Hicham El Founti hat mit 19 seine Cargo-Firma für die Überführung von Särgen gegründet. Inzwischen agiert die Aalam Logistics Group als Vermittler von Luftfrachtkapazitäten aller Art, von insgesamt 8 Airlines in 17 Ländern. El Founti ist zudem Inhaber des vom Großvater in den 1970er Jahren gegründeten ersten islamischem Bestattungsinstituts in NRW – und er engagiert sich ehrenamtlich als Vorsitzender der Wirtschaftsjunioren Düsseldorf. Der 31-Jährige ist meinungsstark und erhebt lautstark auch auf landespolitischer Ebene seine Stimme, wobei ihn vor allem der Fachkräftemangel umtreibt. „Wir müssen bei der Anwerbung ausländischer Arbeitnehmer die bürokratischen Hemmnisse abbauen, ansonsten fahren wir das Thema an die Wand und bremsen die Wirtschaft aus“, betonte er. Als engagierte Stimme der jungen Wirtschaft ist es sein Anliegen, über den Tellerrand zu blicken, konstruktiv nach Lösungen zu suchen und so jungen Menschen in der Unternehmerwelt den Rücken zu stärken.

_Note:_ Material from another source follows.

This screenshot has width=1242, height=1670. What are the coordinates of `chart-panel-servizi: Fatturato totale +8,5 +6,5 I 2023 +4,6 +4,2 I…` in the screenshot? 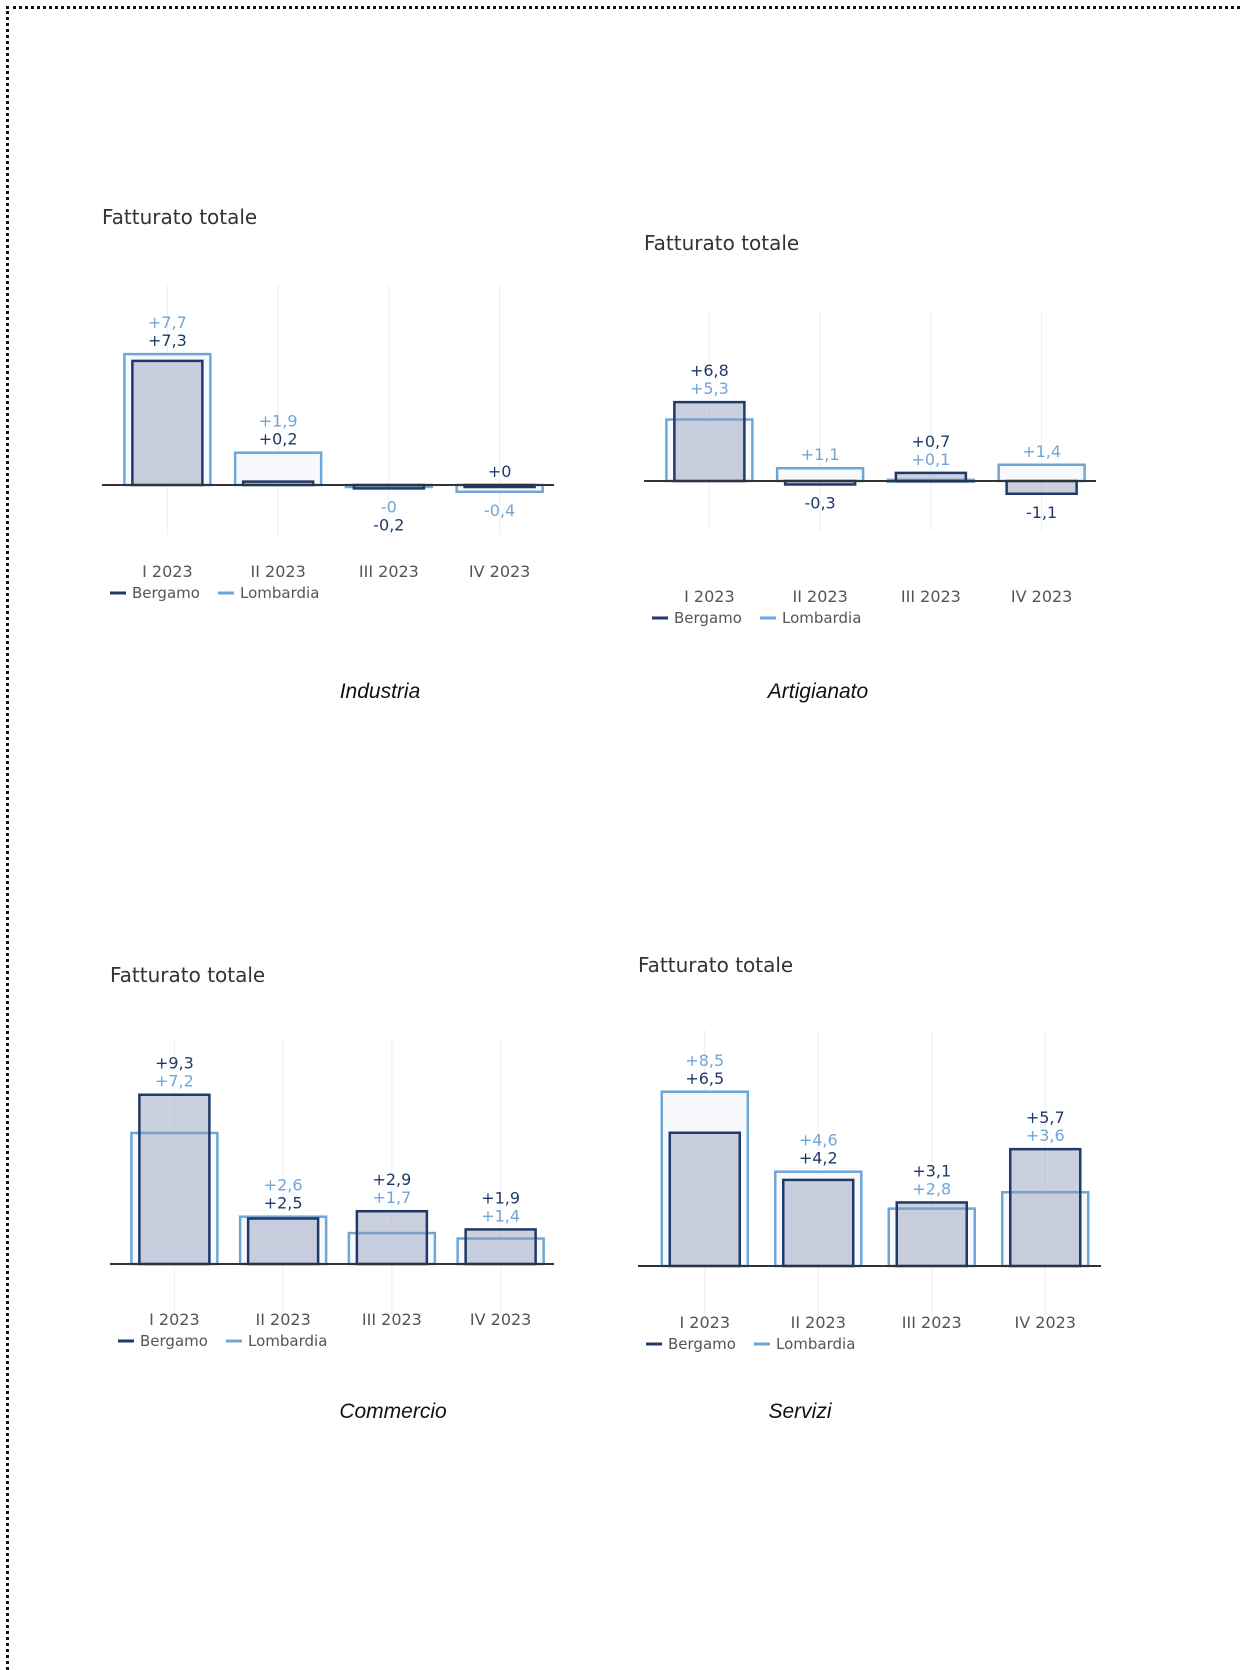 It's located at (906, 1175).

Vier-Tage-Woche Thema bei Wirtschaft Düsseldorf unplugged

Nadja Amireh, Inhaberin der PR-Agentur Wake-Up-Communications, geht gerne neue Wege und „investiert“ in ihre Mitarbeiterinnen. „Mein erklärtes Ziel ist es, jede und jeden von ihnen möglichst lange im Team zu behalten“, sagte die Düsseldorferin. Als ein probates Mittel hat sie vor einiger Zeit bezahlte Ehrenamts-Tage und den „kurzen“ Freitag eingeführt. Seit einem Jahr wird in der Agentur an vier Tagen in der Woche gearbeitet – bei gleicher Bezahlung wie zuvor und ohne Extra-Überstunden. „Anfangs hielt sich die Begeisterung des Teams in Grenzen – nicht jedes Team-Mitglied konnte sich spontan mit der New-Work-Idee anfreunden“, so Nadja Amireh. Zu ihrer Verwunderung sei zudem die Bewerber-Quote durch den Anreiz einer Vier-Tage-Woche nicht gestiegen.
In einem Punkt waren sich alle Podcast-Speaker einig: Ein zentraler Schlüssel für erfolgreiches Wirtschaften ist die Investition in die Nachwuchs-Ausbildung – nach der Devise „Kannste was, dann biste was“.